Read Stephanie H, Rosella Laura C, Berger Howard, Feig Denice S, Fleming Karen, Kaul Padma, Ray Joel G, Shah Baiju R, Lipscombe Lorraine L
Women's College Research Institute, Women's College Hospital, 76 Grenville Street, Toronto, Ontario, M5S 1B2, Canada.
Institute for Clinical Evaluative Sciences, Toronto, Ontario, Canada.
Diagn Progn Res. 2021 Mar 8;5(1):5. doi: 10.1186/s41512-021-00095-6.
Pregnancy offers a unique opportunity to identify women at higher future risk of type 2 diabetes mellitus (DM). In pregnancy, a woman has greater engagement with the healthcare system, and certain conditions are more apt to manifest, such as gestational DM (GDM) that are important markers for future DM risk. This study protocol describes the development and validation of a risk prediction model (RPM) for estimating a woman's 5-year risk of developing type 2 DM after pregnancy.
Data will be obtained from existing Ontario population-based administrative datasets. The derivation cohort will consist of all women who gave birth in Ontario, Canada between April 2006 and March 2014. Pre-specified predictors will include socio-demographic factors (age at delivery, ethnicity), maternal clinical factors (e.g., body mass index), pregnancy-related events (gestational DM, hypertensive disorders of pregnancy), and newborn factors (birthweight percentile).
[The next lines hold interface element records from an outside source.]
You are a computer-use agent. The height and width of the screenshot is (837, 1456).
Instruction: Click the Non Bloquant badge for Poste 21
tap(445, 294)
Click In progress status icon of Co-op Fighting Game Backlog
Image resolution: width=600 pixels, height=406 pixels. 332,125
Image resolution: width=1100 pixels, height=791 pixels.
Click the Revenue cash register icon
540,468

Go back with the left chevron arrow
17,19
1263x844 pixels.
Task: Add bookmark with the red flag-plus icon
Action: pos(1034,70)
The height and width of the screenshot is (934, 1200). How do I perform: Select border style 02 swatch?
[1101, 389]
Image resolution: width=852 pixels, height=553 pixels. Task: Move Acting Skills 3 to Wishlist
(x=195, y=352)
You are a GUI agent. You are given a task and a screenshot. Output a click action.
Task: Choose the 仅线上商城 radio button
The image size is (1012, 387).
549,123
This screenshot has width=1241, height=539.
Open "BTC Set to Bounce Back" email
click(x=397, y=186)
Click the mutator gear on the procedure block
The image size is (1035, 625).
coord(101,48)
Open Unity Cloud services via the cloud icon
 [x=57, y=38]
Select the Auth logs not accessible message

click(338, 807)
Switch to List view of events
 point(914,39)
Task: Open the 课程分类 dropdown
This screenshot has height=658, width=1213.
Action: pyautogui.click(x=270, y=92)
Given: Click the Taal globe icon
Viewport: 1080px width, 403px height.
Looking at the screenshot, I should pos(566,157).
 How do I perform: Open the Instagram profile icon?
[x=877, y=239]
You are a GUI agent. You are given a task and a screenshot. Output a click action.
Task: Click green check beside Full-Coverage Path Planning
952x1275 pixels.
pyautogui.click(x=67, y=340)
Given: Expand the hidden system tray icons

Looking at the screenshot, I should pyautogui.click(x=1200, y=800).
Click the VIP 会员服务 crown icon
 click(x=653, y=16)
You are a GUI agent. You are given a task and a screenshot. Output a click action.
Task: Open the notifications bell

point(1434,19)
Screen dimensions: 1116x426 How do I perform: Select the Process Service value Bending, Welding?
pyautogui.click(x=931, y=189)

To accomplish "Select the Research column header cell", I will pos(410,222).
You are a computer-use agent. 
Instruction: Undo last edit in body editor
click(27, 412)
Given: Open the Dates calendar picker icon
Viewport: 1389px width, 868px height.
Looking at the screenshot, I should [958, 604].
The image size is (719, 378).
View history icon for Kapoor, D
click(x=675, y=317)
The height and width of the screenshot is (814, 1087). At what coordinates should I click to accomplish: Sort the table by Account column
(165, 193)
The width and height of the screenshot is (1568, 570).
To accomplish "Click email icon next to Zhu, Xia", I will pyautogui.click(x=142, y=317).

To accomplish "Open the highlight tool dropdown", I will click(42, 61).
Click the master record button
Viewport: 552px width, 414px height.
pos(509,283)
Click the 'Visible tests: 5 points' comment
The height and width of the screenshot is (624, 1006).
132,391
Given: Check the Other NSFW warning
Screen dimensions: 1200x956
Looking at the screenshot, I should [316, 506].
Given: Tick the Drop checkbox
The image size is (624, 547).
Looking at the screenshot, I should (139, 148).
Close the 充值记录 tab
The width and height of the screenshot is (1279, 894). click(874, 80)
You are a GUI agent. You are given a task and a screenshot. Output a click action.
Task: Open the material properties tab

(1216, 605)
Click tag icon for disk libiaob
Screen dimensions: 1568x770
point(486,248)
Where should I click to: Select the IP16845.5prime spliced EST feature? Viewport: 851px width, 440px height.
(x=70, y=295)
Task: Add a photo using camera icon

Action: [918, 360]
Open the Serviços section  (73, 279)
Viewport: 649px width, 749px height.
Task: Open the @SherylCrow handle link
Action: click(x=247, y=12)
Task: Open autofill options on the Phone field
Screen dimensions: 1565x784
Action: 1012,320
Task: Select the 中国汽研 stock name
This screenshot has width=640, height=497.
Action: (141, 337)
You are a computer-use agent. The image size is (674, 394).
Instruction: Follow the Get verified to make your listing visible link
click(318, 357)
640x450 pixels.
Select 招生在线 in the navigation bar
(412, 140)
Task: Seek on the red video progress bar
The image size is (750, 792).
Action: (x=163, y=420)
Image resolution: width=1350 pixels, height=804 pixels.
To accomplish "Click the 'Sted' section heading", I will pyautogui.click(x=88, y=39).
Incident type 2 DM will be identified by linkage to the Ontario Diabetes Database. Weibull accelerated failure time models will be developed to predict 5-year risk of type 2 DM. Measures of predictive accuracy (Nagelkerke's R), discrimination (C-statistics), and calibration plots will be generated. Internal validation will be conducted using a bootstrapping approach in 500 samples with replacement, and an optimism-corrected C-statistic will be calculated. External validation of the RPM will be conducted by applying the model in a large population-based pregnancy cohort in Alberta, and estimating the above measures of model performance. The model will be re-calibrated by adjusting baseline hazards and coefficients where appropriate.
The derived RPM may help identify women at high risk of developing DM in a 5-year period after pregnancy, thus facilitate lifestyle changes for women at higher risk, as well as more frequent screening for type 2 DM after pregnancy.
妊娠为识别未来患2型糖尿病(DM)风险较高的女性提供了独特机会。在孕期,女性与医疗保健系统的接触更为密切,某些情况更易于显现,如妊娠期糖尿病(GDM),其是未来患糖尿病风险的重要标志物。本研究方案描述了一种风险预测模型(RPM)的开发与验证,该模型用于估计女性产后发生2型糖尿病的5年风险。
数据将从安大略省现有的基于人群的行政数据集中获取。推导队列将包括2006年4月至2014年3月在加拿大安大略省分娩的所有女性。预先指定的预测因素将包括社会人口学因素(分娩时年龄、种族)、孕产妇临床因素(如体重指数)、妊娠相关事件(妊娠期糖尿病、妊娠高血压疾病)和新生儿因素(出生体重百分位数)。通过与安大略省糖尿病数据库建立联系来识别2型糖尿病发病情况。将开发威布尔加速失效时间模型以预测2型糖尿病的5年风险。将生成预测准确性指标(Nagelkerke's R)、区分度指标(C统计量)和校准图。将采用有放回抽样的自举法在500个样本中进行内部验证,并计算校正乐观偏倚后的C统计量。将该RPM应用于艾伯塔省一个基于人群的大型妊娠队列,估计上述模型性能指标,从而进行外部验证。将在适当情况下通过调整基线风险和系数对模型进行重新校准。
推导得出的RPM可能有助于识别产后5年内患糖尿病风险较高的女性,从而促进高风险女性改变生活方式,并在产后更频繁地筛查2型糖尿病。